Sunday, January 01, 2006

In Your Future I See ...

[[F O R E C A S T S]] * In addition to formulating New Year’s resolutions, it seems to have become traditional on January 1 to make predictions of what will transpire over the next 12 months. Notwithstanding the opportunity for error (remember all those past prognostications that had Madonna undergoing a religious experience and becoming a gospel singer, and Barbara Walters being kidnapped by terrorists?), folks apparently can’t stop themselves from endeavoring to divine what events will soon be making headlines around the globe.

So, for 2006 we have actor Alec Baldwin foretelling of a Democratic takeover of the U.S. Senate next November, which he says will lead to veep Dick Cheney’s impeachment. In The Huffington Post, New York journalist Nina Burleigh prophesies that FOX News misinformer Bill O’Reilly will (like Rush Limbaugh before him) “cop to an oxycontin problem and go deaf,” and that henchmen for former House Majority Leader Tom DeLay (R-Texas) will break into the offices of Travis County District Attorney Ronnie Earle and destroy documents (but DeLay “will be convicted anyway”). Newsweek political columnist Howard Fineman is forecasting that, after recent revelations about George W. Bush’s secret domestic surveillance campaign, 2006 will bring “the angriest, most divisive season of political theater since the days of Richard Nixon,” and that we’ll be hearing “much more” talk of Bush’s impeachment during the next year.

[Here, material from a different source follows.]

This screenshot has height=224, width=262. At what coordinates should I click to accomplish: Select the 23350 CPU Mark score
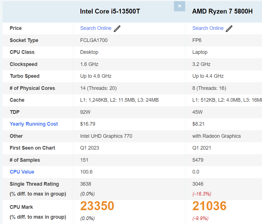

Courtesy of Joe Gandleman’s The Moderate Voice come links to a variety of psychic expectations for the new year, among them:
● There will be another terrorist attack planned between April and May 2006 in New York City.
● Another Supreme Court vacancy occurs in 2006. Associate Justice Ruth Bader Ginsburg will step down for health reasons.
Barack Obama will announce his intention to run for president.
Katie Holmes will have a nervous breakdown and go back home to live with her parents for a couple of years, sans baby.
● Jennifer Aniston becomes pregnant and marries a big Hollywood star.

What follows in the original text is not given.